ÀGUA VIVA

A collaboration between Maya Lee-Parritz and Jodi Melnick, inspired by novelist Clarice Lispector’s book of the same name, ÀGUA VIVA. This work insists on the mystical immediacy of life, and dances on its fragile conductive line. 
Premiered August 23, 2023 at Hudson Hall
Toured as part of OpenEndedGroup with Tom Chiu, November 2023 at University of Chicago Presents







Acclaimed choreographer Jodi Melnick & collaborator Maya Lee-Parritz premiere new work at Hudson Hall August 26 & 27, 2023


Água Viva, inspired Ukrainian-born Brazilian writer Clarice Lispector’s extraordinary feminist novel, probes the limits of spontaneity through intricate movement


ÁGUA VIVA
Choreographed and performed by Jodi Melnick & Maya Lee-Parritz
Inspired by Água Viva (1973) by Clarice Lispector

Saturday, August 26, 2023 at 7pm
Sunday, August 27, 2023 at 4pm*


*In association with The Hudson Eye annual arts festival RECESS series

Hudson Hall at the historic Hudson Opera House
327 Warren Street, Hudson, NY 12534

(Left to right) Jodi Melnick, photo by Stephanie Berger; Maya Lee-Parritz
Hudson, NY – June 20, 2023:  Hudson Hall at the historic Hudson Opera House presents the premiere of Água Viva, a new dance work by renowned choreographer Jodi Melnick and collaborator Maya Lee-Parritz. A homage to Ukrainian-born Brazilian writer Clarice Lispector’s extraordinary 1973 feminist novel of the same name, the work expands upon Lispector’s notions of virtuosity, sexuality, and the spectacular, probing the limits of spontaneity through intricate movement.

Performances take place on Saturday, August 26 at 7pm and Sunday, August 27 at 4pm. The 4pm matinee is presented in association with The Hudson Eye annual arts festival RECESS series.

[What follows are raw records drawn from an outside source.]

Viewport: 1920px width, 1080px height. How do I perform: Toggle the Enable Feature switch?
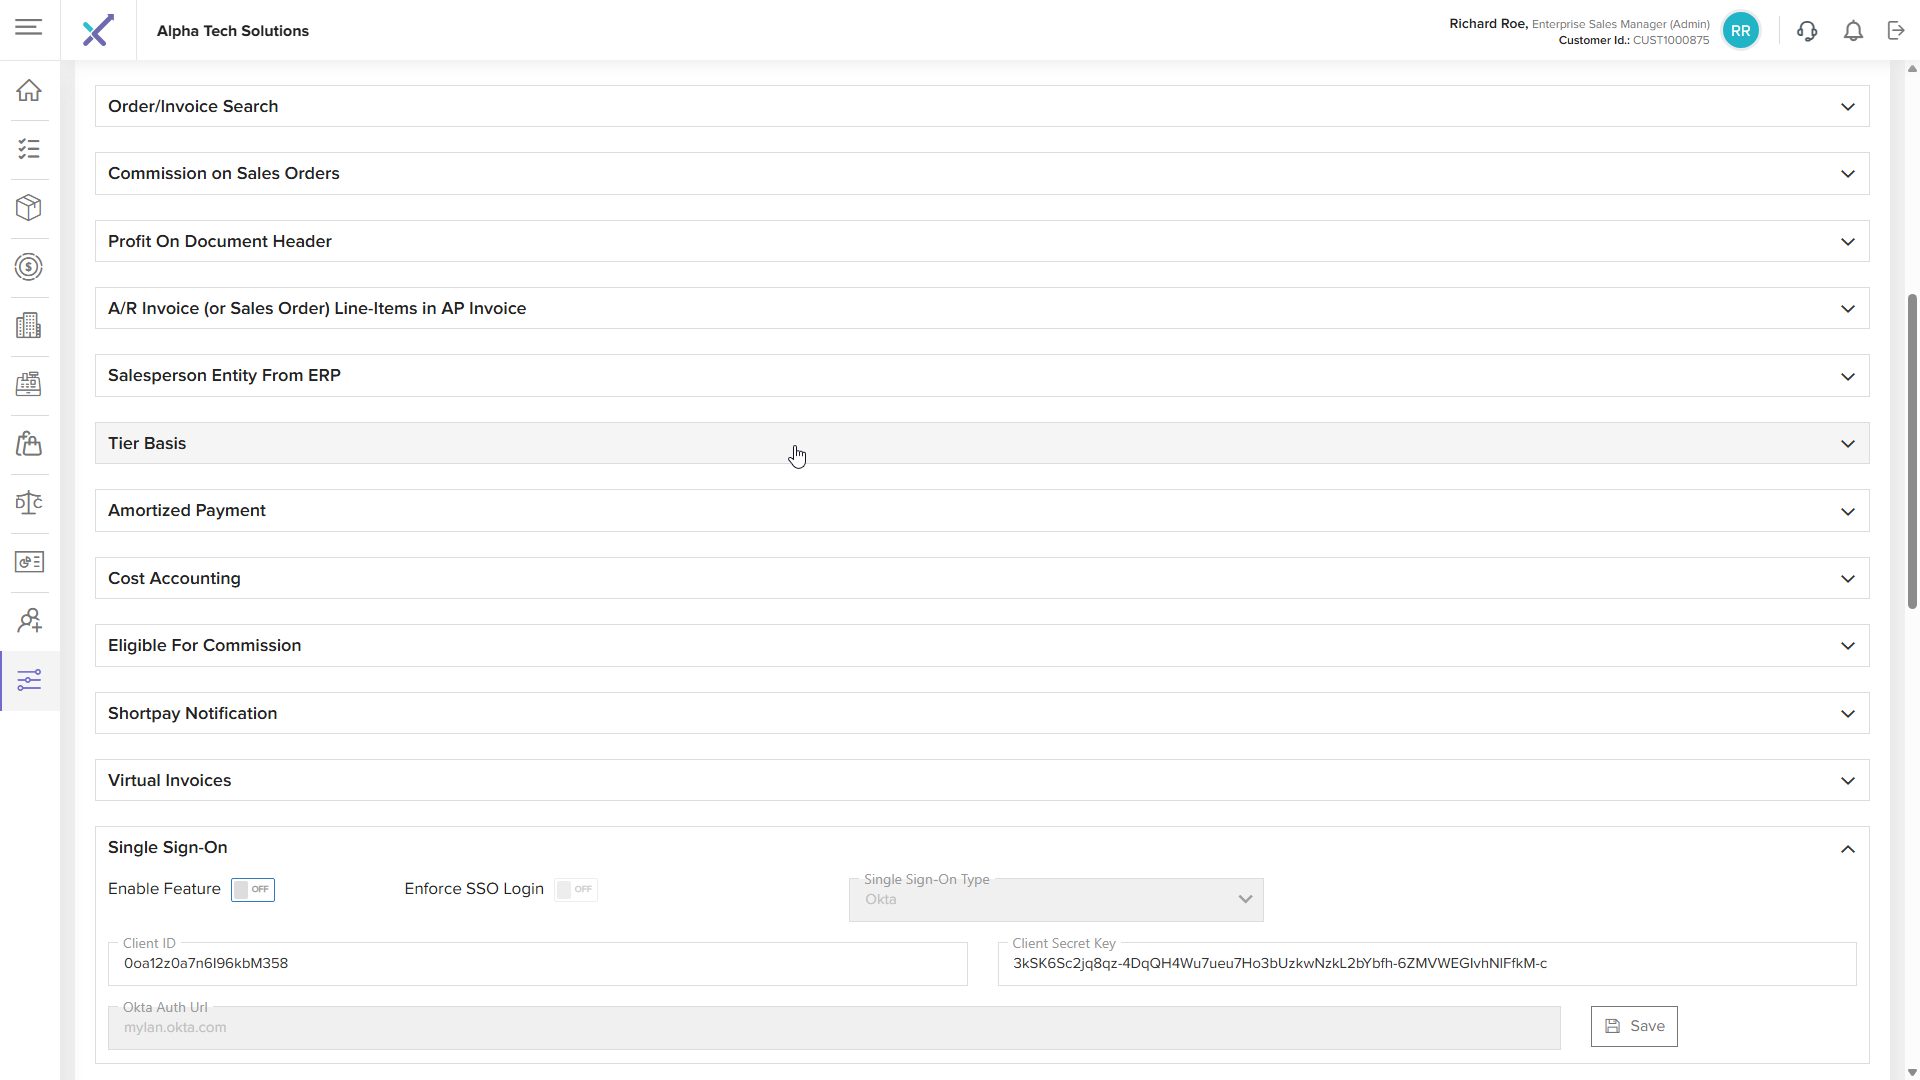253,889
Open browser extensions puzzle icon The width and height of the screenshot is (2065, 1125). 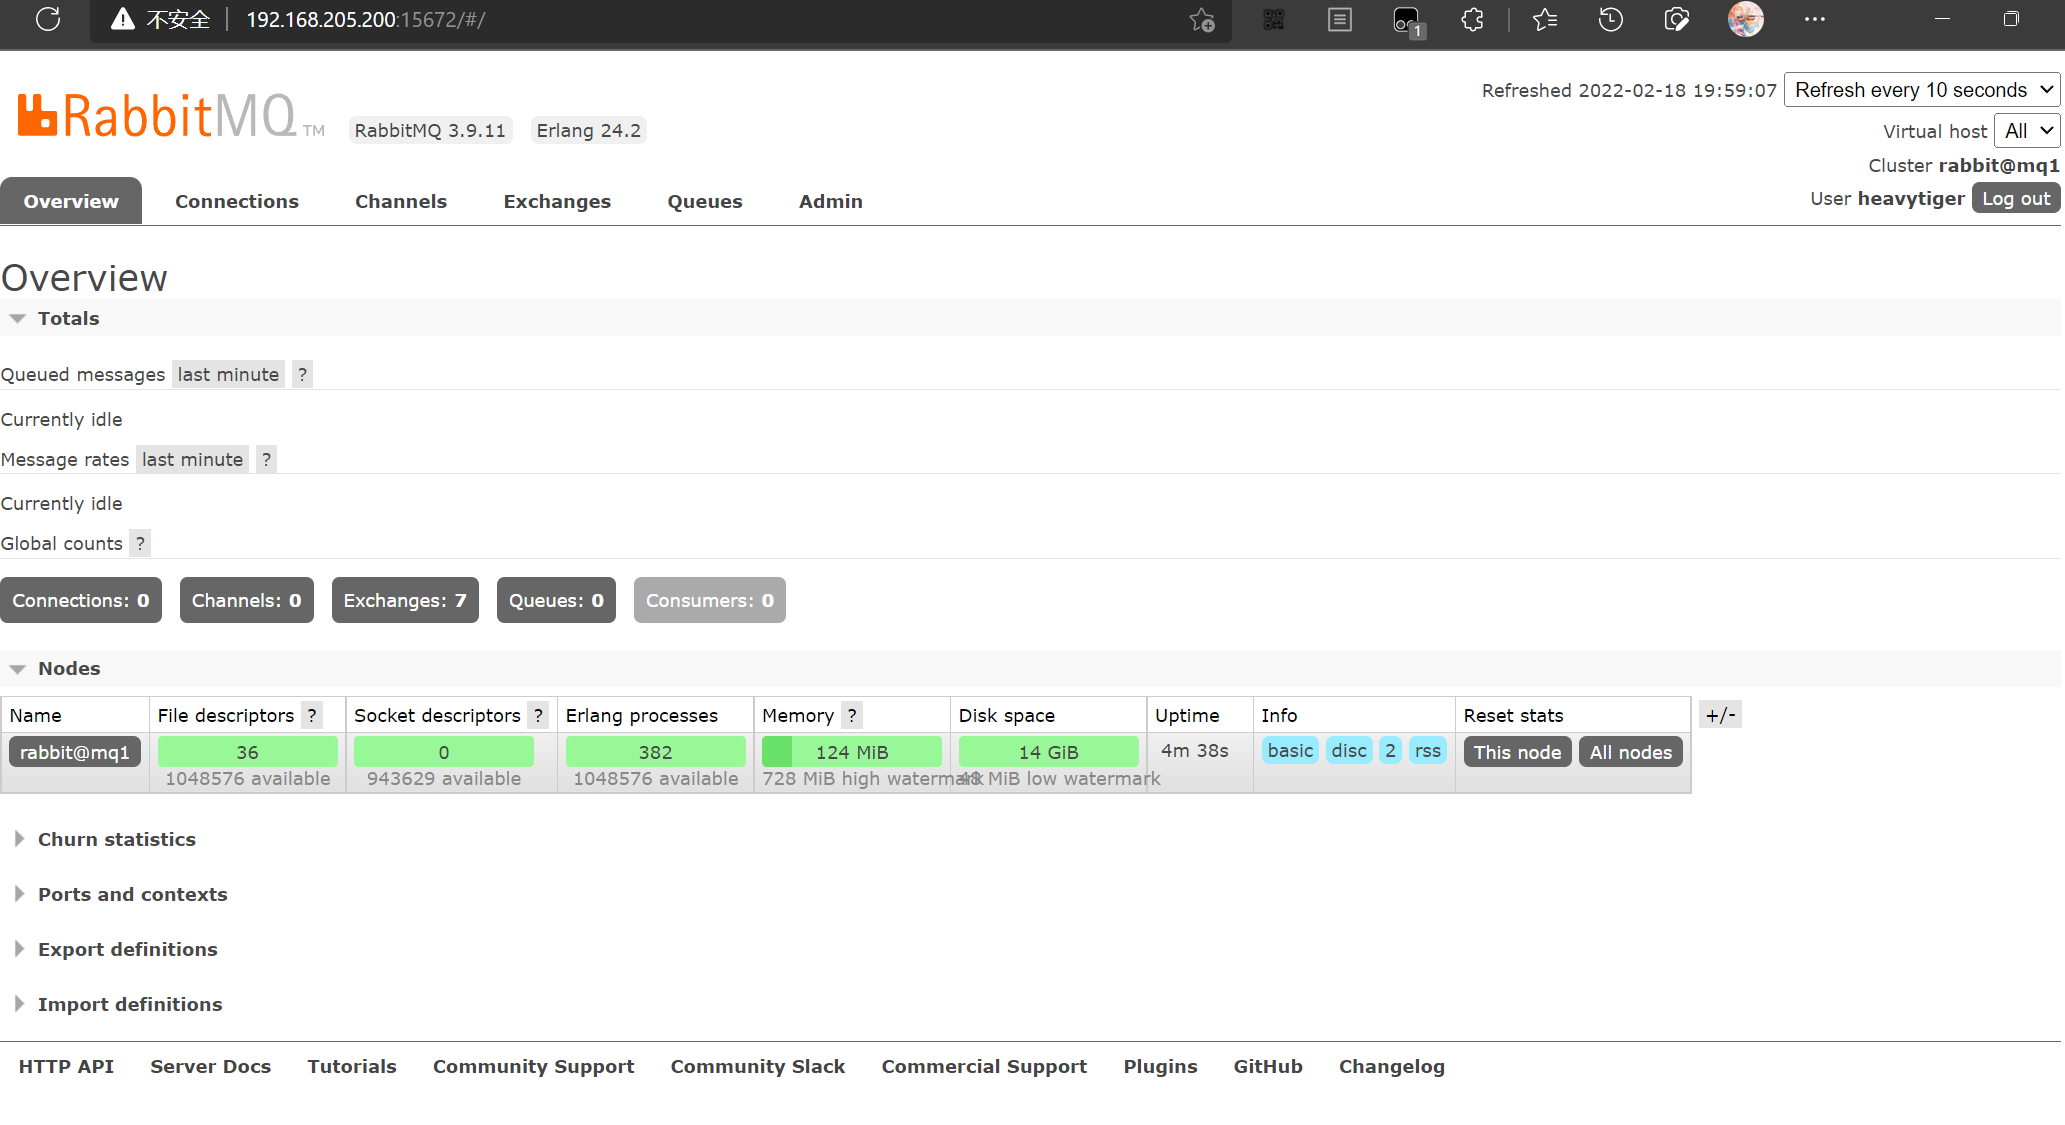1472,20
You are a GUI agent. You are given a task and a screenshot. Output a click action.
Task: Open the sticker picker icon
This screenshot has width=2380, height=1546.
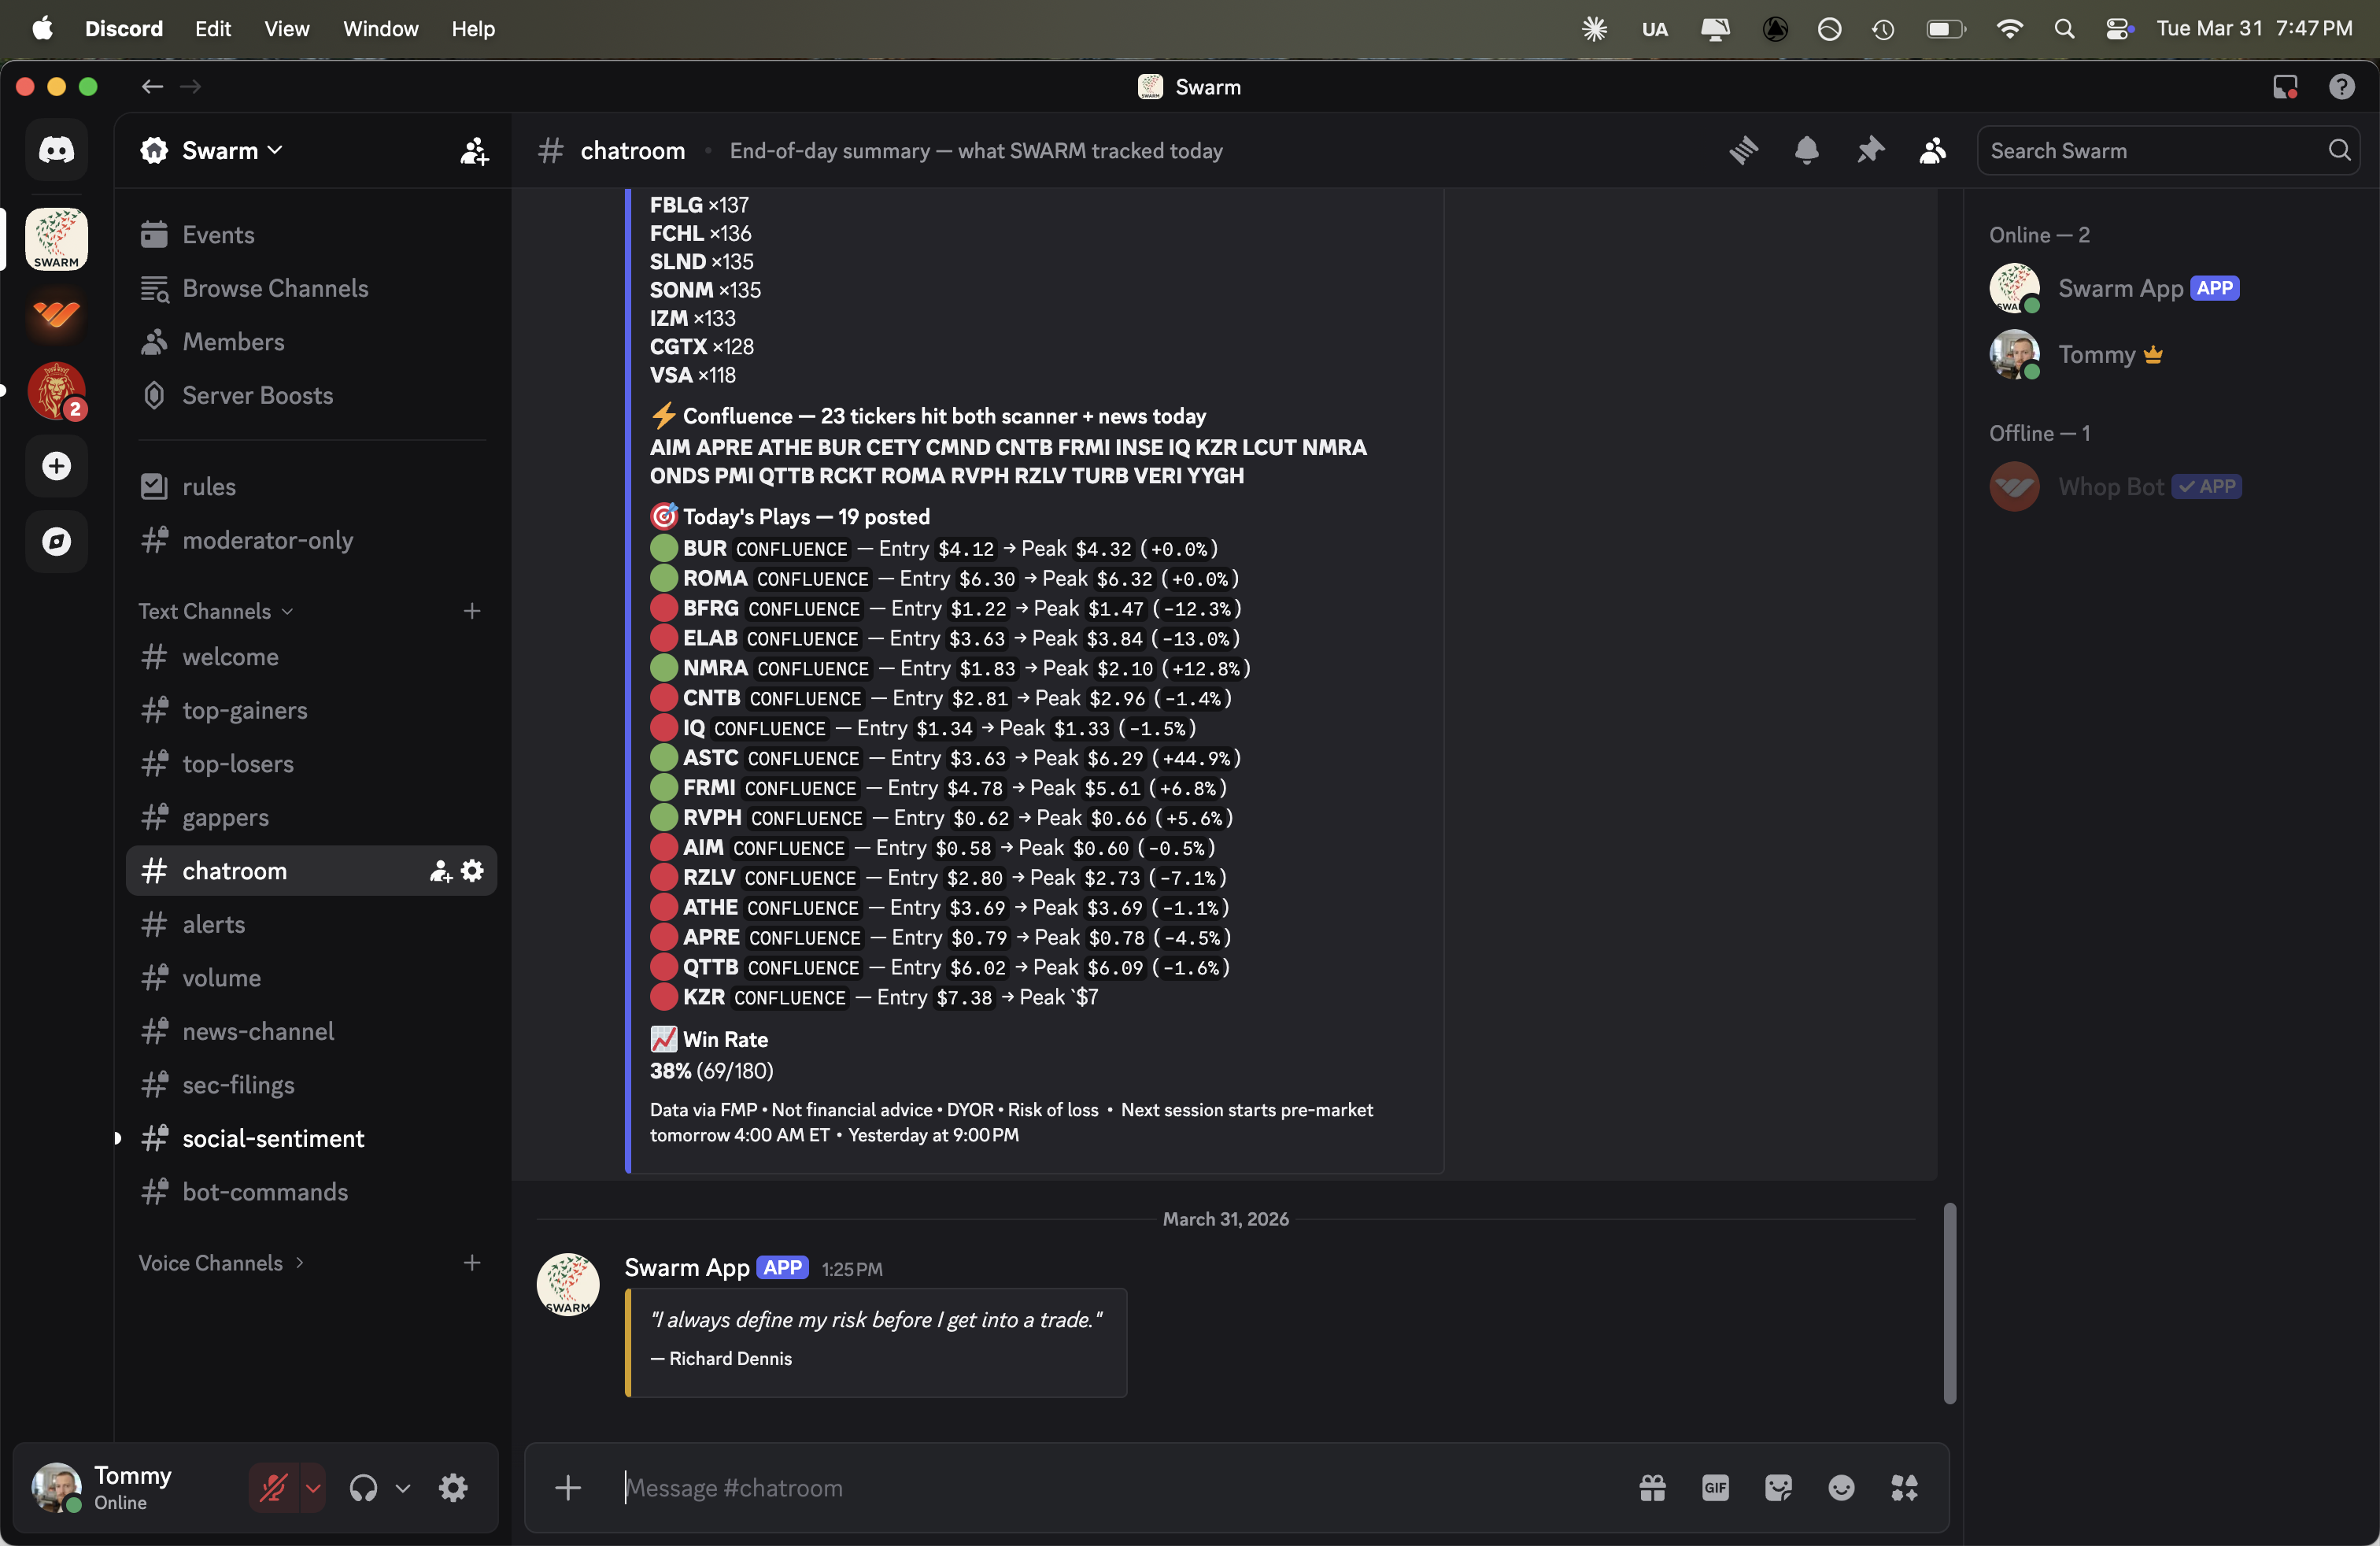(1778, 1488)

Described as “one of the most beautiful dancers there ever was” by Gia Koulas for Dance Magazine, Jodi Melnick creates movement that occupies a position somewhere between physical, written, and spoken language. She is deeply invested in how dance can be akin to a living text. “My vision is to demonstrate how dance can communicate, locate a nerve, and unhinge a narrative,” she says. Now, inspired by the unconventional novel Água Viva, she and co- choreographer Maya Lee -Parritz delve deep into Lispector’s poetic modes through movement. “By exploring spontaneity within choreographed forms, we aim to capture the present moment and make it glimmer.”

Clarice Lispector is widely considered to be Brazil's greatest modern writer. She was compared to Virginia Woolf by the famous translator Gregory Rabassa, complimented as a superior short story writer to Jorge Luis Borges by American poet Elizabeth Bishop, and more recently called “the most important Jewish writer since Kafka” by her biographer, Benjamin Moser. Translated as “the stream of life”, Água Viva is described in The Guardian as “a fictional account of a woman’s attempt to escape from conventional time and exist instead in a perpetually renewing ‘this instant-now’”. A meditation on the nature of life and time, it shows Lispector deeply transforming her individual experience into a universal poetry, as Melnick and Lee-Parritz do through dance.

Água Viva continues Melnick’s three decades long investigation of the female body. It also heralds her return to choreography following a period of a injury and the forced shutdown of the COVID-19 pandemic. These years also triggered her desire to be present for a younger generation of dance artists, like Lee-Parritz. She says: “I am grateful for the opportunity to collaborate with Maya, whose choreographic process descends from and also departs from my own.” Together in the studio, the duo mines their own experiences through direct, unedited, and confessional movement meditations, ranging from anatomical and almost surgically precise physical investigations to wild and reckless impulse-driven explorations.